For a talk I did at a local authority’s management conference recently I put together a slide with what I believe to be the three most overused words in local government today. For what it’s worth, my votes went to ‘partnership’, ‘transformation’ and, in first place, ‘commissioning’. All three, but particularly the latter two, are used so much, often with widely different interpretations of what people think they mean, that they are in danger of actually becoming meaningless.
As someone of a certain age, I can remember when only bands of the magnitude of the Beatles and the Stones were given the moniker ‘superstar’. Then, gradually, the excitable, ratings hungry Radio 1 DJs started calling any one hit wonder a ‘superstar’, so real superstars had to be ‘megastars’. Fast forward to today’s business world and no-one has ‘conferences’ any more. They just aren’t exciting enough in these austere times to get people to part with their cash to attend, so we are now invited to ‘summits’. Once the preserve of world leaders, they’re now available on buy one get one free to mere mortals like you and I. Transformation isn’t just a more important sounding alternative to ‘change’. If we have transformation programmes where we once had change programmes, then the truly transformational, which authorities should be shouting from the rooftops about, will just get lost.
The reasons that commissioning will go the same way are slightly different, but the effect will be the same. If different people in the same authority each believe that ‘commissioning’ means something different, then it actually means nothing. I reviewed a draft report prepared in one authority a few weeks ago, which contained sections drafted by a number of people. In some parts of the report ‘commission’ meant what I think it means (identifying and securing the best way of meeting a defined set of needs). In others it clearly meant ‘procure’. In others it clearly meant ‘outsource’. Not surprisingly, when read as a single end to end report it was mightily confusing.

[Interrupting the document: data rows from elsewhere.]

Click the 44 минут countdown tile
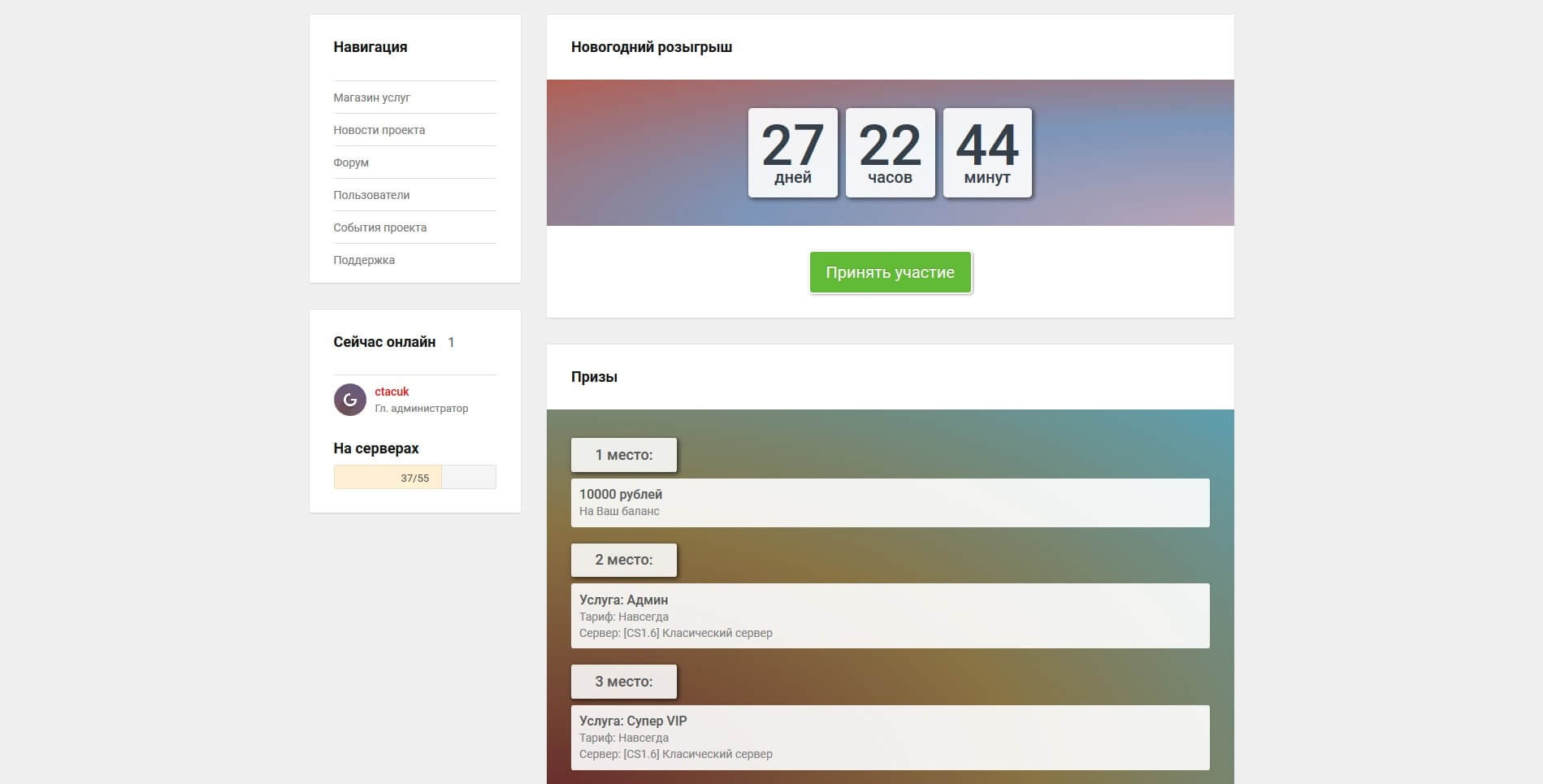 (x=987, y=153)
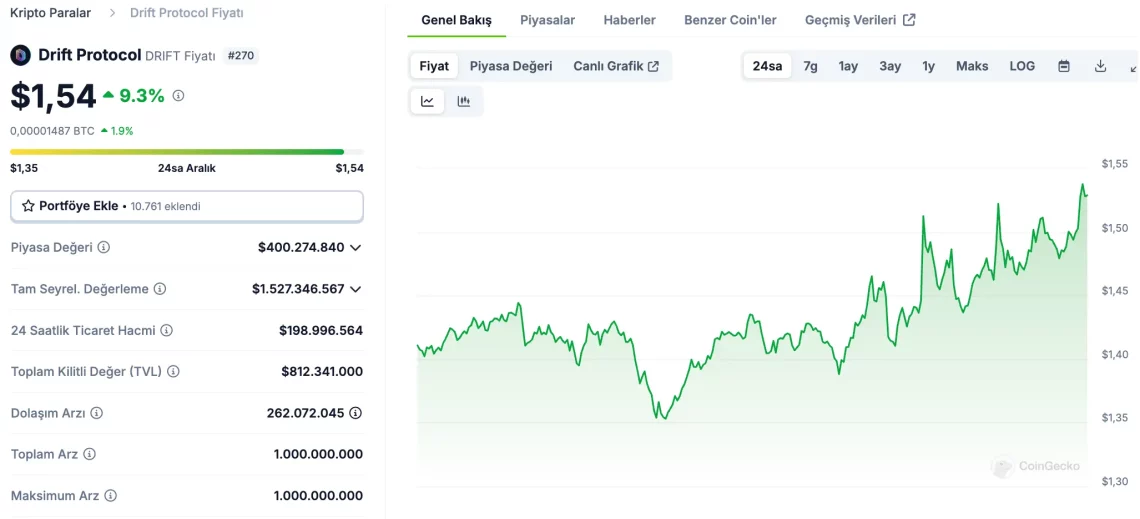Open the Piyasalar tab
Viewport: 1140px width, 519px height.
[547, 20]
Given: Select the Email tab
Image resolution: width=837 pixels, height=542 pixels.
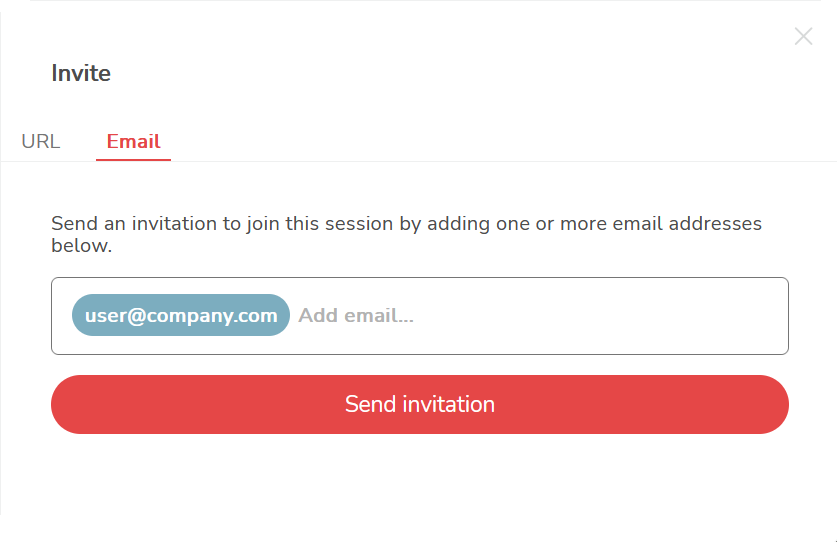Looking at the screenshot, I should point(133,141).
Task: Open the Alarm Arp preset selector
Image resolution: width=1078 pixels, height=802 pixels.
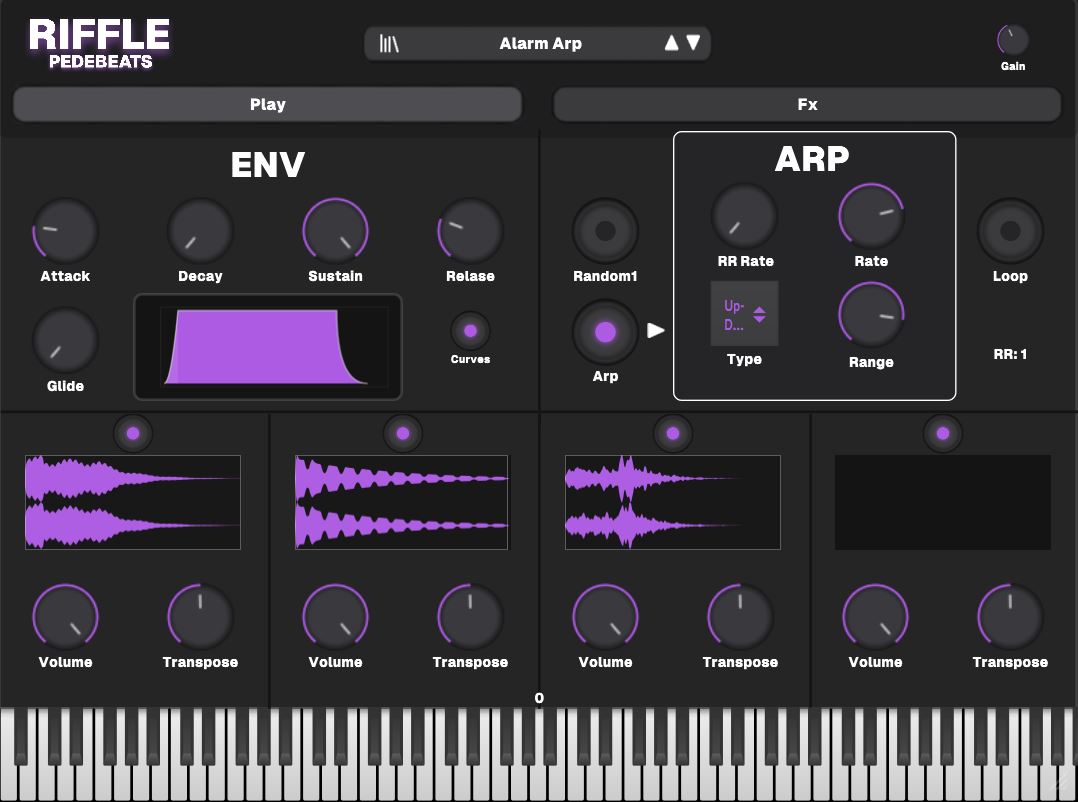Action: [x=540, y=43]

Sometimes, of course, obfuscation can be a deliberate tactic, and a very effective one, too. Usually, though, this is when organisations want to stop something happening (think Yes, Minister). Local authorities, if they do want to commission effectively, to transform services and to work in partnership with their communities (sorry, couldn’t resist) need to make sure that they are speaking a common language….but one that doesn’t need us all to behave like I did in that playground all those years ago.